Matrix Financial Solutions, a Broadridge Financial Solutions company, released on Monday a practice guide outlining a three-step action plan advisors can take to ensure they’re complying with fiduciary standards under the Employee Retirement Income Security Act (ERISA).
The guide, ERISA Fiduciary Issues: A Practice Guide for Advisors, was unveiled at the Financial Services Institute’s (FSI) annual conference in San Diego, and offers an in-depth look at ERISA fiduciary rules and standards that may apply when advisors are delivering investment advice to retirement plan clients.
The guide is particularly timely, given that the Department of Labor plans to repropose its rule to amend the definition of fiduciary under ERISA in July.

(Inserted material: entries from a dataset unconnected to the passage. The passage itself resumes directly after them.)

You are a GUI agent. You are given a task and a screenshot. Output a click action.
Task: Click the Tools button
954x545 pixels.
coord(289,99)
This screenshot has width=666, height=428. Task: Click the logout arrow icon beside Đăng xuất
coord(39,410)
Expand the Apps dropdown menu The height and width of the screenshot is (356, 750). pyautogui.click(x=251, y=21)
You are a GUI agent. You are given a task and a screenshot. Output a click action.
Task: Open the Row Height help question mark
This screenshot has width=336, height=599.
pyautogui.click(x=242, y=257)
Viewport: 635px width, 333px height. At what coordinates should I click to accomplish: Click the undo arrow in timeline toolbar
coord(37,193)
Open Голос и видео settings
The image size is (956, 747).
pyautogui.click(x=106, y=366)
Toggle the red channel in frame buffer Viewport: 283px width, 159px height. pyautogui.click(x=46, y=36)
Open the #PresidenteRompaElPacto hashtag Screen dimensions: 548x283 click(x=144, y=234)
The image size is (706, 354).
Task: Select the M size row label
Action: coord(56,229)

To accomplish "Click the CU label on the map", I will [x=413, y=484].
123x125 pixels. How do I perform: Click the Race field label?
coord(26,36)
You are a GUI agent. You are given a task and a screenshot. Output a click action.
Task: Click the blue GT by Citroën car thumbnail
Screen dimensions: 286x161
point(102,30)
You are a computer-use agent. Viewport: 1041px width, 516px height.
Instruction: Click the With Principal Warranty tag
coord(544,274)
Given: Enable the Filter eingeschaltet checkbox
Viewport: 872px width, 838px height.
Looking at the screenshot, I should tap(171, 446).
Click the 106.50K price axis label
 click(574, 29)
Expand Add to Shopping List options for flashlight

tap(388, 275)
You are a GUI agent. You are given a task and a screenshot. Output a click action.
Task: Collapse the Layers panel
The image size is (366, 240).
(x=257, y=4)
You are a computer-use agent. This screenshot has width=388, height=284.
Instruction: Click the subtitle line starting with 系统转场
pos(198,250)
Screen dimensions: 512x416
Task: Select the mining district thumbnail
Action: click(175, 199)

The three-step plan, which encourages advisors to review their current business model and strengthen their value proposition through an expanded set of services specifically designed to help plan sponsors, is as follows:
Assess Your Current Business Model
For fiduciary advisors, it is prudent to periodically self-audit and analyze current practices both for regulatory compliance under ERISA and market viability. For non-fiduciary advisors, a self-assessment can confirm that their current practices do not render them an unintentional fiduciary and can also help evaluate whether they would benefit from serving as fiduciaries. The practice guide offers checklists for fiduciary and non-fiduciary advisors.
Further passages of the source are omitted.